The Cultist, whether he wishes it or not, is always an enemy of virtue. This is because the nature of virtue is a matter of the careful balancing of extremes between two relative evils, and the extreme repudiation of absolute evils. The Cultist is an absolutist, and admits of no balance, no median. The Cultist is bedeviled by the alluring simplicity of his panacea, his one idea, and so compromises with absolute evils as if they were matters of taste. It is no accident that both Heinlein and Rand praise keeping one’s oaths in their writings, and both portray favorably the violation of matrimonial oaths by fornications and adulteries.
In the same way the Cultist rebels against the worldliness of the Worldly Man, the Occultist rebels against the Cultist, and insists that there is more than just a material world and one brief and stoical life lived within it.
Ursula K. Le Guin seems to me to be the most famous and most articulate representative of this stance within the science fiction community: while her books have favorably portrayed an anarchist utopia (as in
The Dispossessed
), she lacks the grinding dogmatism of an Ayn Rand. Note the gentle parable of
Lathe of Heaven
, that no direct solution to problems actually solves them, or the explicit teaching of the relativity of all truth in
Four Ways to Forgiveness
.
I don’t mean the word Occultist here to mean a palmist armed with Tarot cards. I am using the word in its original sense. I mean it is one who believes in a hidden reality, a hidden truth, a truth that cannot be made clear.
In the modern world, the Occultist is more likely to select Evolution or the Life-Force as this occult object of reverence, rather than the Tao. Occultists, in the sense I am using the word, explicitly denounce no religion nor way of life except the religion of Abraham, whose God is jealous and does not permit the belief in many gods, nor the belief in many views of the world each no better than the next.
Postmodernism, which rejects the concept of one overarching explanation for reality, is explicitly Occultic: the truth is hidden and never can be known.

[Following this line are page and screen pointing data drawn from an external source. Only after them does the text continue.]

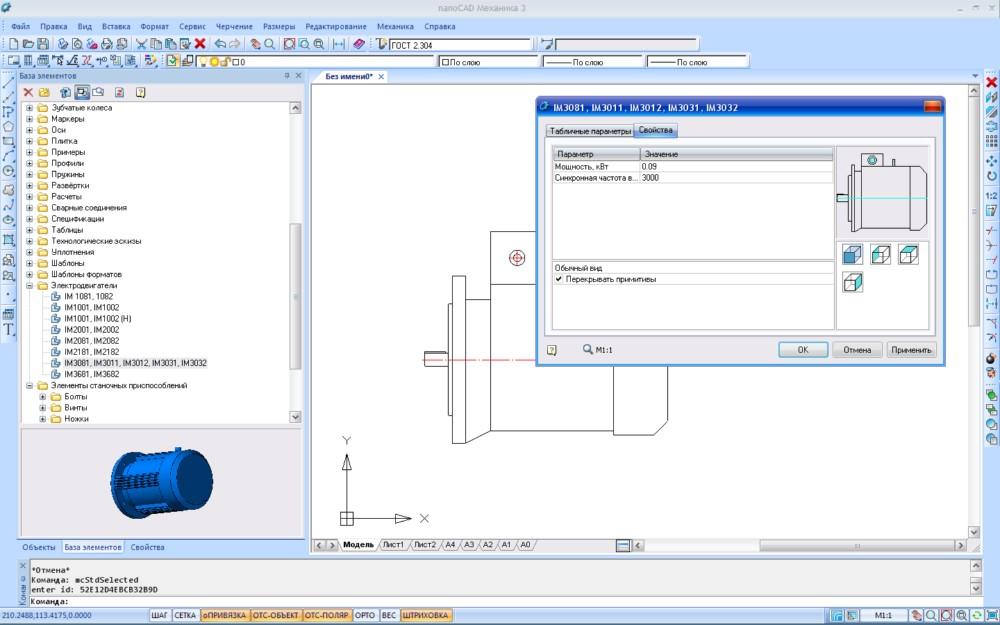The image size is (1000, 625).
Task: Open the Черчение menu
Action: pyautogui.click(x=235, y=25)
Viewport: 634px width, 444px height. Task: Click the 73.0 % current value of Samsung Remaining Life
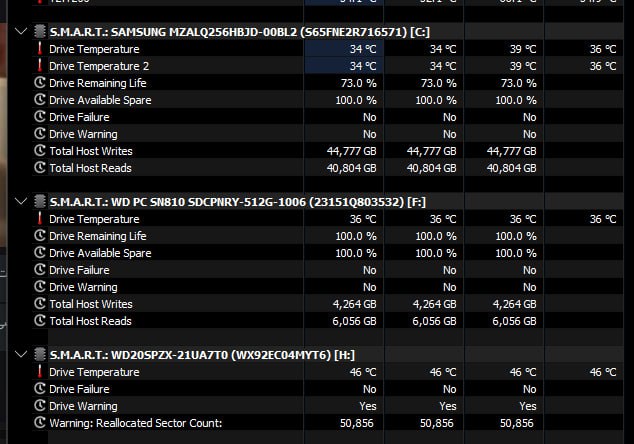click(x=358, y=83)
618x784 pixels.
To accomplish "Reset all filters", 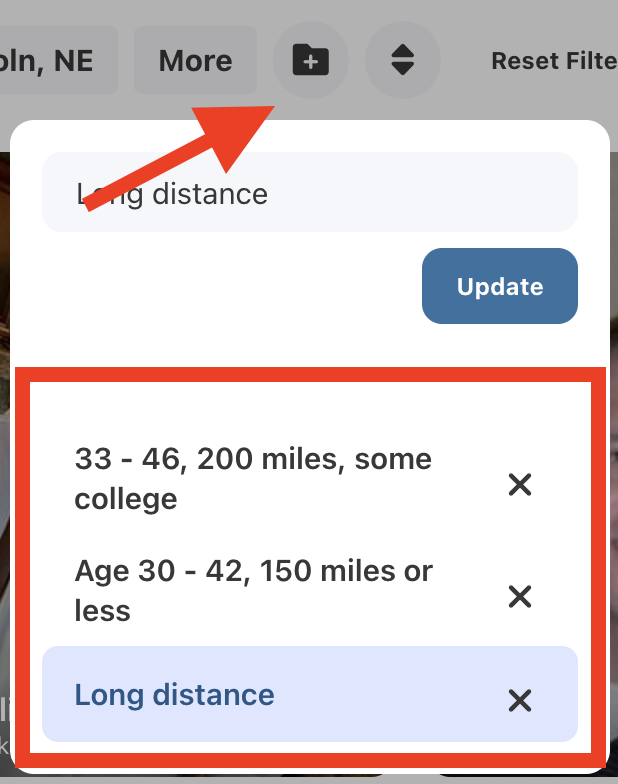I will [x=553, y=61].
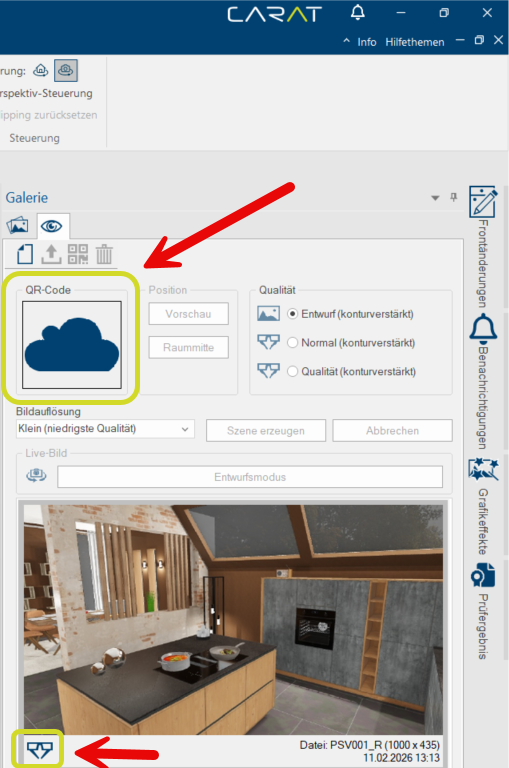The width and height of the screenshot is (509, 768).
Task: Open the Bildauflösung dropdown
Action: tap(105, 429)
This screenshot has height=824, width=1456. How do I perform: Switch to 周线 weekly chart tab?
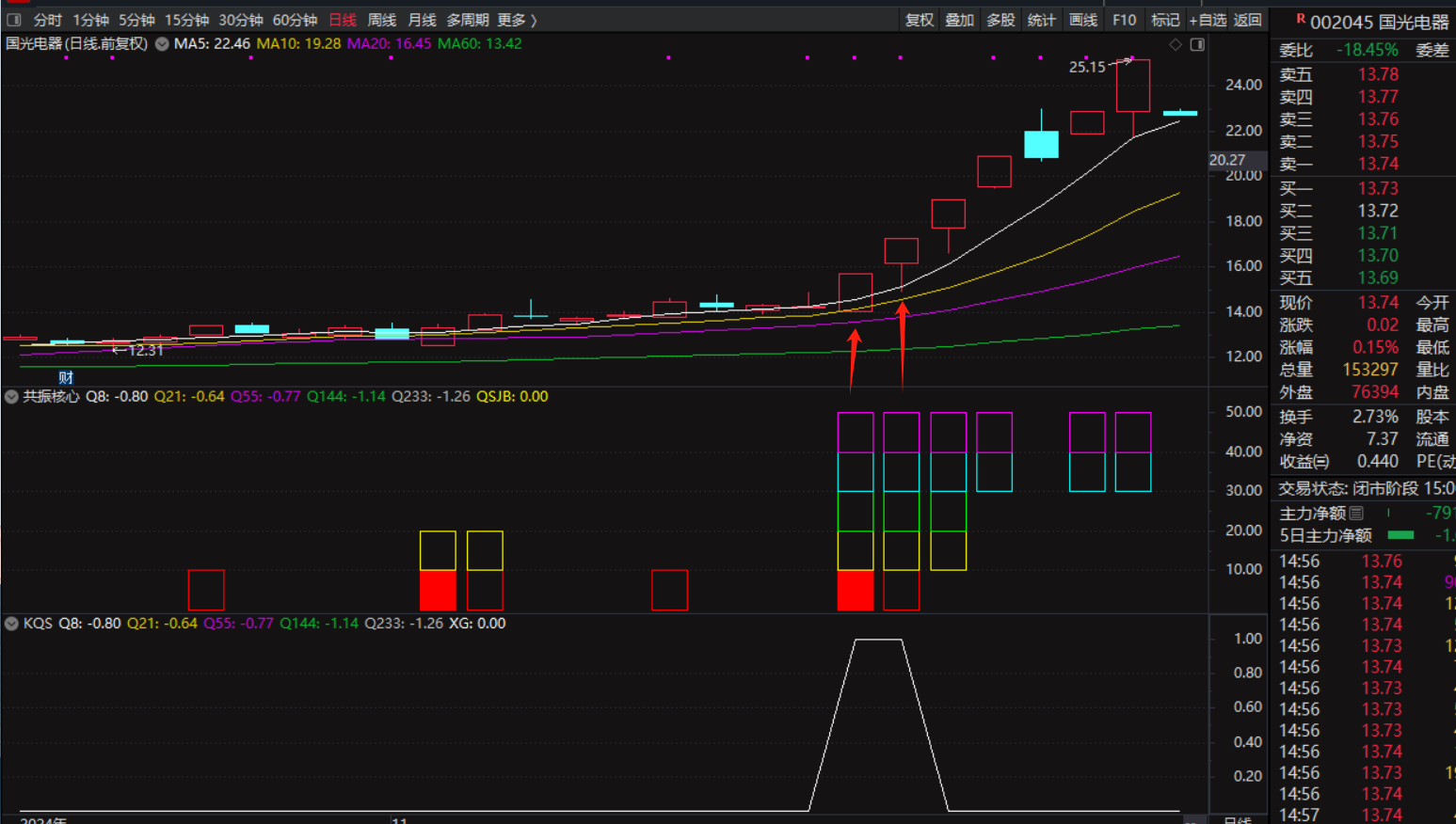coord(381,20)
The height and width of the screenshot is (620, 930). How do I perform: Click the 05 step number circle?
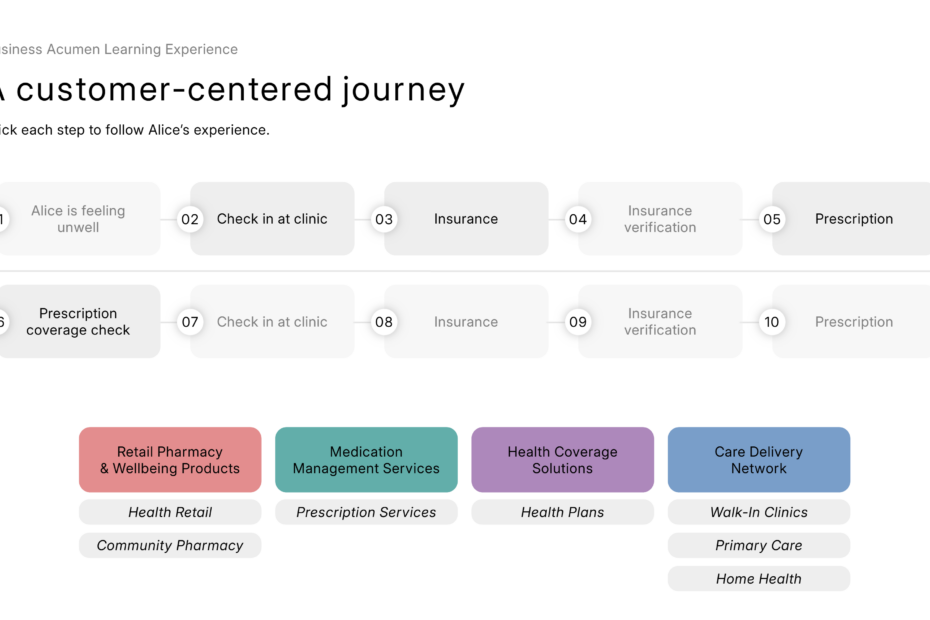[772, 219]
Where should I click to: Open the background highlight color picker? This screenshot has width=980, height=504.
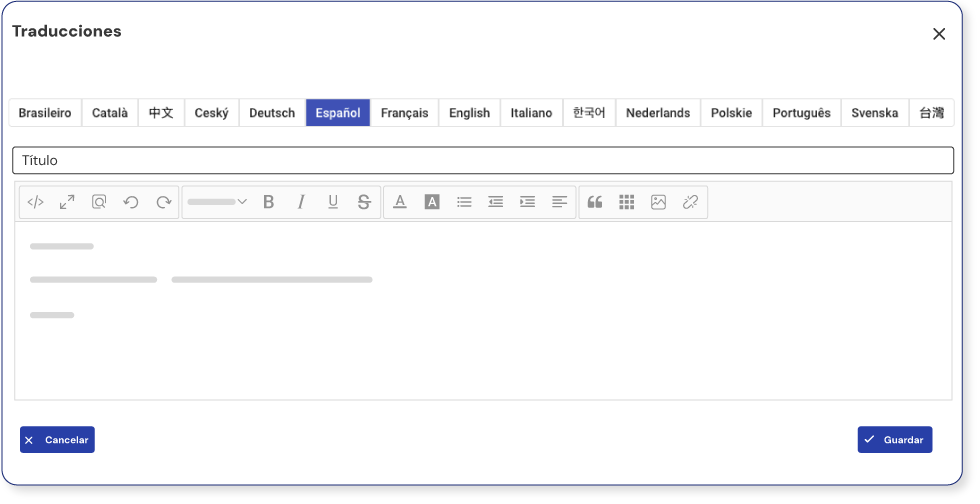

Occultists tend to be more wary of the progress of science and technology than Cultists or Worldlies. They see the drawbacks, the danger to the environment, and the psychological danger of treating the world as a mere resource to be exploited, rather than as living thing, or a sacred thing.
The Occultists believe in undemanding virtues, such as tolerance and a certain civic duty, but even these are relative and partial. There is beauty in his world, indeed, the beauty of nature is often his only approach to the supernal, but that beauty is in the eye of the beholder, and there is no absolute truth and very little goodness aside from good manners and political correctness.
Of the final stage, the pure nihilism I here call Anarchy, I can think of only one representative in science fiction, Peter Watts, and at that only one of his books,
Blindsight
. As with Heinlein, I am not speaking of the author himself, whose opinions I do not know and refuse to guess. I am merely speaking of the worldview as portrayed in his fiction.
(The nihilist viewpoint is more often seen in fantasy or horror, as in H.P. Lovecraft, where the universe has literally nothing but roaring madness at its core, with crawling chaos serving it).
The Anarchist rebels against the soft mysticism of the Occultist and against the zealous dogmatism of the Cultist, but he also despises the Worldly as weak and inconsequential, if not an enemy.